- [Set exercise]
Convert each line of the items below into a JSON list of strings, one string per line, leaving out blank lines.
• • •
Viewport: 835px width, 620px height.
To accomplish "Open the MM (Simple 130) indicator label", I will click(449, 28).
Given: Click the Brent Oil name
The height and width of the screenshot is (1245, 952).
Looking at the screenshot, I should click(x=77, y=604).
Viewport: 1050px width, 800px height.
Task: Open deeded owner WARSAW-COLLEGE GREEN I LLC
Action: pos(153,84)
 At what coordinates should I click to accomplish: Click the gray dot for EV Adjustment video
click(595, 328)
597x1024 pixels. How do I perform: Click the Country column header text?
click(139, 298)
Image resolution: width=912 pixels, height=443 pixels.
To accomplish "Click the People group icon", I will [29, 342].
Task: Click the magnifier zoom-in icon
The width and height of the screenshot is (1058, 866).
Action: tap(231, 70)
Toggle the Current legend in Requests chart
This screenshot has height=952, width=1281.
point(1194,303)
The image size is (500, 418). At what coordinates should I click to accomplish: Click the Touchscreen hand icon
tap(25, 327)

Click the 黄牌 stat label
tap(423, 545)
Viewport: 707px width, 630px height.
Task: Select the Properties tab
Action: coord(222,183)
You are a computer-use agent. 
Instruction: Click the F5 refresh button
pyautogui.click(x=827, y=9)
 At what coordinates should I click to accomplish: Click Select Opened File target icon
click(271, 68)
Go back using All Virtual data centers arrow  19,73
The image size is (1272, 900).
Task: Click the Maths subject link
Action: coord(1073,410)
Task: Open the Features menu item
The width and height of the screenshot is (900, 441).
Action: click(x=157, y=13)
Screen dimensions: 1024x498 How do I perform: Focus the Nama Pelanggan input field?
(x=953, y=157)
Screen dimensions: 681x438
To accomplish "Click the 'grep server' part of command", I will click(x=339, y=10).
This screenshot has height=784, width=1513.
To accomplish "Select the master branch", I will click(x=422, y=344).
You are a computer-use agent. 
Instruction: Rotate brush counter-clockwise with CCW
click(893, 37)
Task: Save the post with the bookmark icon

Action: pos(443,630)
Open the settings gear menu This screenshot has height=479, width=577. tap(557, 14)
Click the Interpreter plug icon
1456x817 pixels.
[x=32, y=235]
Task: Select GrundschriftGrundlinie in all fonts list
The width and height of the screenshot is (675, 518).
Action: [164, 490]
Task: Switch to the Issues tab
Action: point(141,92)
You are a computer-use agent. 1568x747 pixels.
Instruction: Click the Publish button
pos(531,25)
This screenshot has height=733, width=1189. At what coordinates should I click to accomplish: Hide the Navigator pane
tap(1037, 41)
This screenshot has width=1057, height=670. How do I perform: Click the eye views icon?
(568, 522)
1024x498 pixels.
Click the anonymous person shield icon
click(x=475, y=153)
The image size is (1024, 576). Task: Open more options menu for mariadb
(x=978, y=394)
• • •
- [Expected answer]
[
  "Viewport: 835px width, 620px height.",
  "To accomplish \"Open the MM (Simple 130) indicator label\", I will click(449, 28).",
  "Given: Click the Brent Oil name",
  "The height and width of the screenshot is (1245, 952).",
  "Looking at the screenshot, I should click(x=77, y=604).",
  "Viewport: 1050px width, 800px height.",
  "Task: Open deeded owner WARSAW-COLLEGE GREEN I LLC",
  "Action: pos(153,84)",
  " At what coordinates should I click to accomplish: Click the gray dot for EV Adjustment video",
  "click(595, 328)",
  "597x1024 pixels. How do I perform: Click the Country column header text?",
  "click(139, 298)",
  "Image resolution: width=912 pixels, height=443 pixels.",
  "To accomplish \"Click the People group icon\", I will [29, 342].",
  "Task: Click the magnifier zoom-in icon",
  "The width and height of the screenshot is (1058, 866).",
  "Action: tap(231, 70)",
  "Toggle the Current legend in Requests chart",
  "This screenshot has height=952, width=1281.",
  "point(1194,303)",
  "The image size is (500, 418). At what coordinates should I click to accomplish: Click the Touchscreen hand icon",
  "tap(25, 327)",
  "Click the 黄牌 stat label",
  "tap(423, 545)",
  "Viewport: 707px width, 630px height.",
  "Task: Select the Properties tab",
  "Action: coord(222,183)",
  "You are a computer-use agent. ",
  "Instruction: Click the F5 refresh button",
  "pyautogui.click(x=827, y=9)",
  " At what coordinates should I click to accomplish: Click Select Opened File target icon",
  "click(271, 68)",
  "Go back using All Virtual data centers arrow  19,73",
  "The image size is (1272, 900).",
  "Task: Click the Maths subject link",
  "Action: coord(1073,410)",
  "Task: Open the Features menu item",
  "The width and height of the screenshot is (900, 441).",
  "Action: click(x=157, y=13)",
  "Screen dimensions: 1024x498 How do I perform: Focus the Nama Pelanggan input field?",
  "(x=953, y=157)",
  "Screen dimensions: 681x438",
  "To accomplish \"Click the 'grep server' part of command\", I will click(x=339, y=10).",
  "This screenshot has height=784, width=1513.",
  "To accomplish \"Select the master branch\", I will click(x=422, y=344).",
  "You are a computer-use agent. ",
  "Instruction: Rotate brush counter-clockwise with CCW",
  "click(893, 37)",
  "Task: Save the post with the bookmark icon",
  "Action: pos(443,630)",
  "Open the settings gear menu This screenshot has height=479, width=577. tap(557, 14)",
  "Click the Interpreter plug icon",
  "1456x817 pixels.",
  "[x=32, y=235]",
  "Task: Select GrundschriftGrundlinie in all fonts list",
  "The width and height of the screenshot is (675, 518).",
  "Action: [164, 490]",
  "Task: Switch to the Issues tab",
  "Action: point(141,92)",
  "You are a computer-use agent. 1568x747 pixels.",
  "Instruction: Click the Publish button",
  "pos(531,25)",
  "This screenshot has height=733, width=1189. At what coordinates should I click to accomplish: Hide the Navigator pane",
  "tap(1037, 41)",
  "This screenshot has width=1057, height=670. How do I perform: Click the eye views icon?",
  "(568, 522)",
  "1024x498 pixels.",
  "Click the anonymous person shield icon",
  "click(x=475, y=153)",
  "The image size is (1024, 576). Task: Open more options menu for mariadb",
  "(x=978, y=394)"
]